This question is prompted by a recent discovery of mine-I was asked by my SIL to check out a blown circuit breaker-upon entering the basement, I found that a "Boston Edison Co."nspector had checked the fusebox-in 1927!
I recall that at one time, most of the electric power companies in the USA, had the Edison name-in Boston, it was Boston edison, NYC had New York Edison, etc.
Edison died in 1931-I take it his business empire did not survive him-is this why the name went out of use?
That ConEd thing was the first thing I thought of, but it still is a good question if expanded-- when/why did the “Edison” name get phased out in areas outside of the ConEd? Are there little local companies that still hold it? What big companies now have vestiges of Edison inside their structure? I’m familiar with and find fascinating the slow disappearance of the “Bell” name from American telephony, and wonder if the story behind the disappearance of “Edison” is as interesting.
You mean like General Electric– the 2nd largest company in the world?
Edison Light(house)
There’s no story. Companies have followed a long-term trend to shorten their names:
General Motors → GM
General Electric → GE
First National City Bank → Citibank
Mutual of New York → MoNY
Merrill Lynch Pierce Fenner & Smith → Merrill Lynch
National Biscuit Company → Nabisco
National Broadcasting Company → NBC
Columbia Broadcasting System → CBS
American Broadcasting Company → ABC
American Telephone and Telegraph → AT&T
International Business Machines → IBM
Hewlett-Packard → HP
New York Telephone → Nynex → Verizon
Standard Oil Company of New York → Socony Mobil → Mobil
United Parcel Service → UPS
Federal Express → FedEx
Thus
Consolidated Edison → ConEd
In the early 1890s three companies dominated the new market for electric power: Edison General Electric, Thomson-Houston, and Westinghouse. The men who ran the businesses all hated each other, but they also recognized that splitting the power world three ways wasn’t going to work.
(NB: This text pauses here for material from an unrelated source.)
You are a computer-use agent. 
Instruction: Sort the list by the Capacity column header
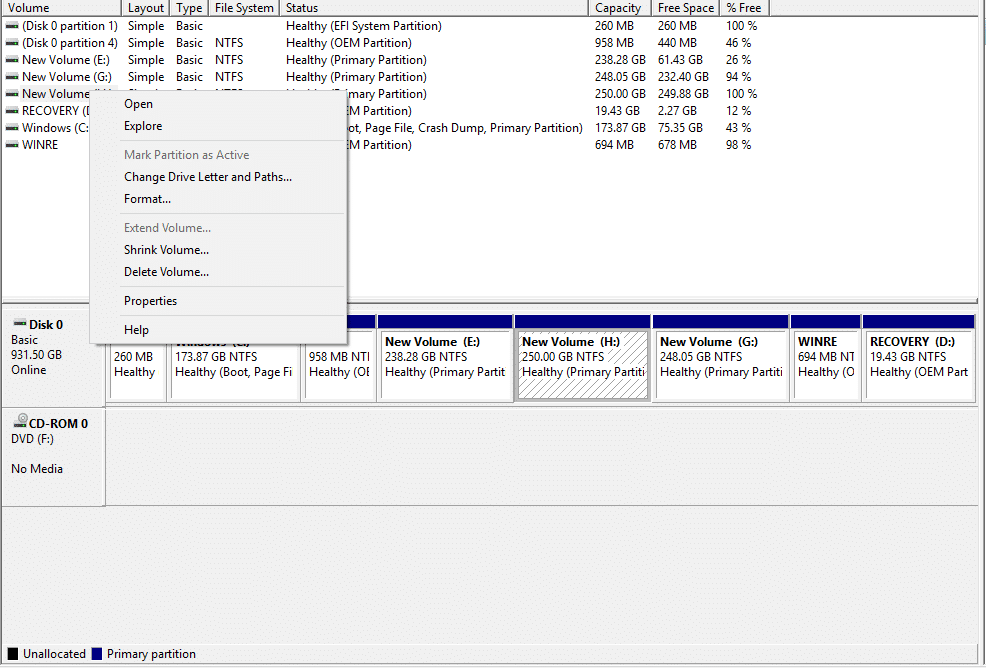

Mostly because Edison was adamant about using DC power and had the big city systems, Westinghouse had all the AC power in smaller cities, and Thomson-Houston dithered about which way to go.
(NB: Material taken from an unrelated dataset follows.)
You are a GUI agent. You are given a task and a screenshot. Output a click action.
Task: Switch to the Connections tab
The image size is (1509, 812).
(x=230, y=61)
Westinghouse couldn’t get himself to sell out, so on April 15, 1892 a new General Electric Company was incorporated, merging Thomson-Houston with Edison. J. P. Morgan, the financier, provided the big money. He didn’t even bother to tell Edison that he was dropping his name from the company. Edison heard it from a reporter.
They kept Edison on as a member of the board, but he had no actual power. He had no system either, since AC smashed DC by being able to transmit power over long distances, so that plants weren’t needed every few blocks in a city. Edison soon left the company entirely. He was pretty much finished by that time anyway. All his major inventions were in the past.
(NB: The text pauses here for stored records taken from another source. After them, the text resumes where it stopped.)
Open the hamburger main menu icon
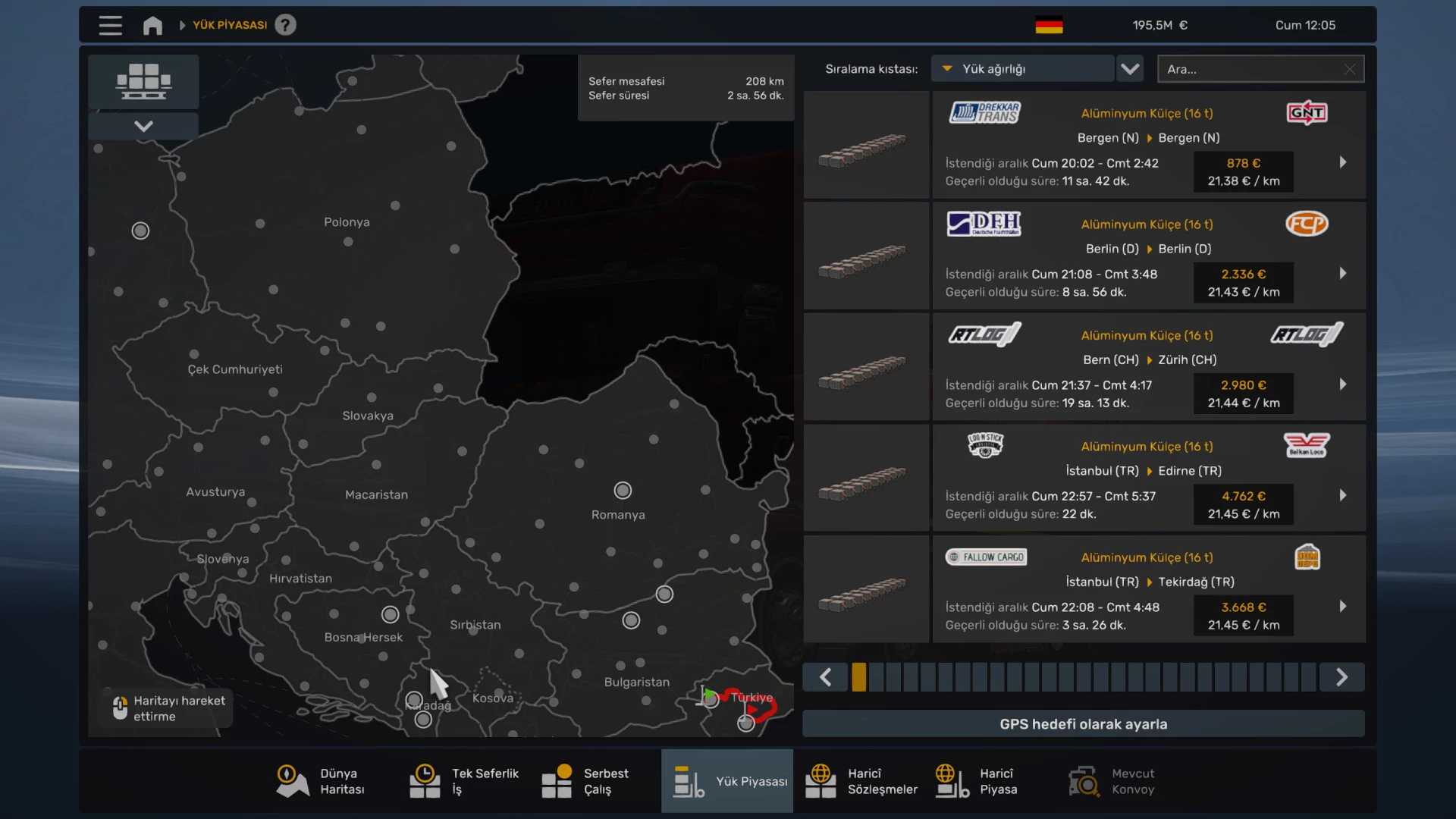This screenshot has width=1456, height=819. [110, 25]
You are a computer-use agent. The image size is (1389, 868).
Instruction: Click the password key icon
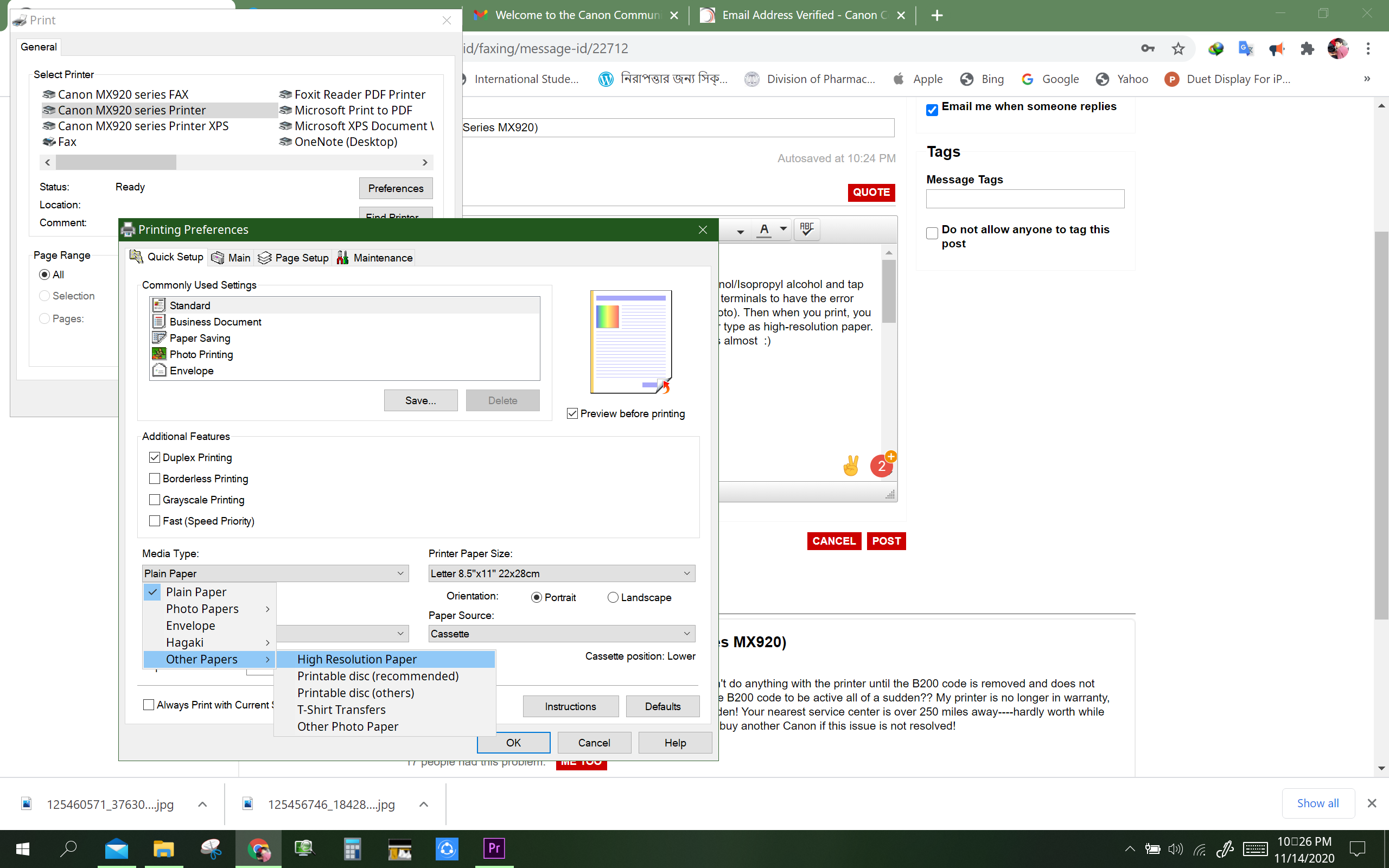(x=1148, y=49)
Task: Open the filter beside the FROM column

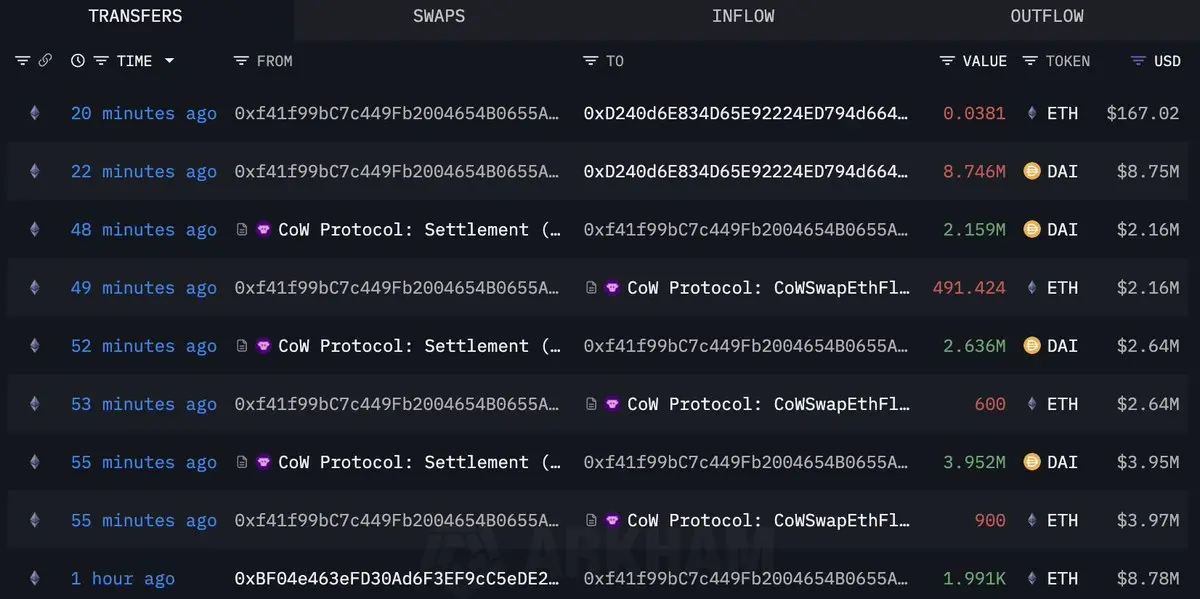Action: click(x=241, y=61)
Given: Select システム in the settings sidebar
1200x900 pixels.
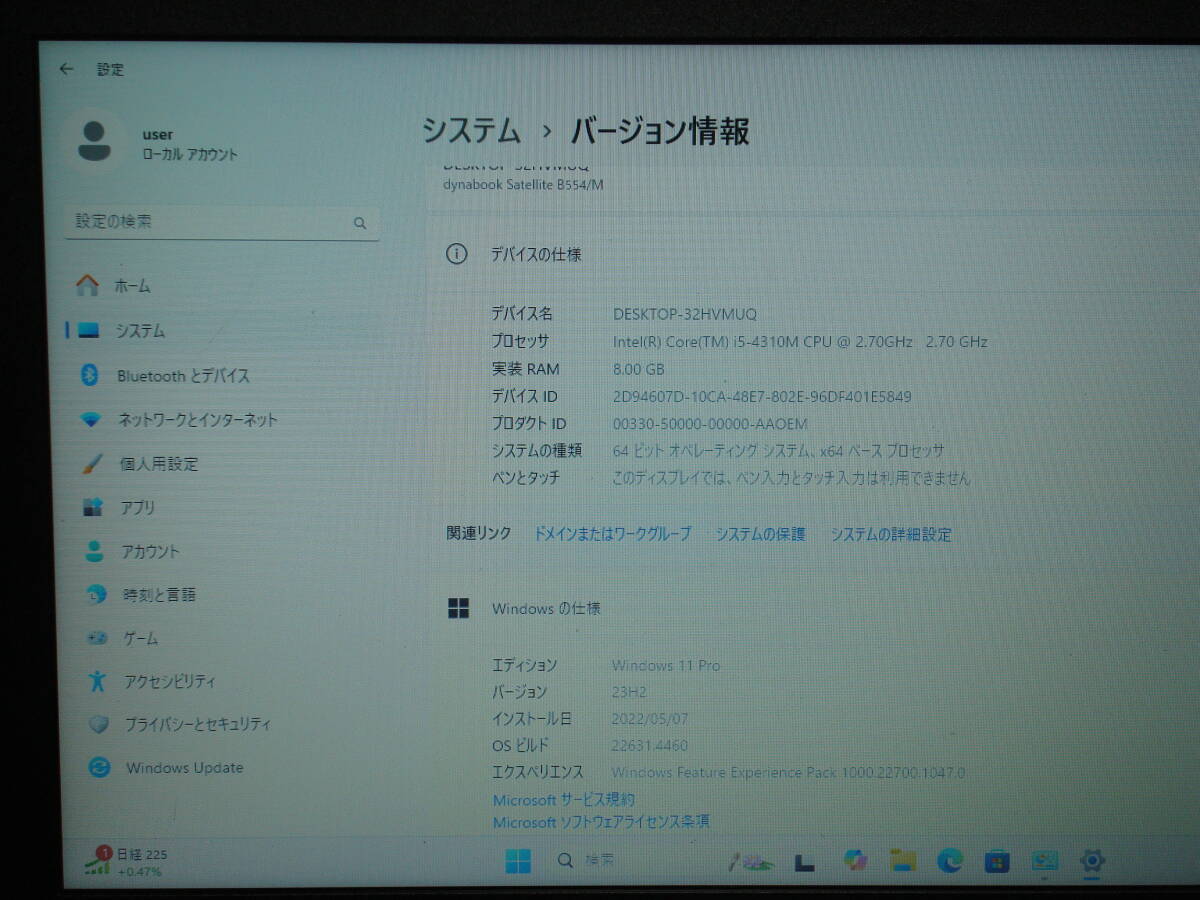Looking at the screenshot, I should [x=140, y=331].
His name lived on in the local power companies he had established earlier, but he was never a businessman. He always spent more money than he had and was dependent on what we would call venture capitalists to fund his, um, ventures. Westinghouse was as good a businessman as he was an inventor and so his company thrived. Elihu Thomson was an excellent inventor but the businessman who controlled everything was - no, not Houston - Charles Coffin, who became president of GE and ran the company for 30 years.
Finding an inventor who was capable of running a giant corporation is extremely rare. Westinghouse is the leading exception of his day.
Details from The Power Makers: Steam, Electricity, and the Men Who Invented Modern America, by Maury Klein, whose history of that period is excellent.
Sorry, I wasn’t clear in my post. I know the Ed in ConEd stands for Edison-- I’m curious about the disappearance of Edison from company names in general, like in the OP’s example of Boston Edison. It reminds me of the Bell name for local/regional branches of AT&T. Post-breakup, its usage has diminished, but it’s neat to see the vestiges of the name still lurking about (the B in SBC, there’s apparently a Cincinnati Bell still around).
Thanks for the info (I will get Klein’s book). I always wondered what happened to Edison, after he lost the AC-DC war with Westinghouse/Tesla. Edison had a very restless mind-he tried his hand at electric cars, and cast-concrete houses-he even tried to mine iron ore in New Jersey (lost his shirt on that one). The man never seemed to think to try out his ideas on a small-scale basis first-he rushed projects into development, before he could establish their feasibility.
That’s not a shortening issue so much as a merger issue. NYNEX was a Baby Bell made up of AT&T subsidiaries New York Telephone and New England Telephone (hence the NY and NE). Then it was bought by Bell Atlantic, and then later, Bell Atlantic merged with GTE and the combined company changed the name to Verizon.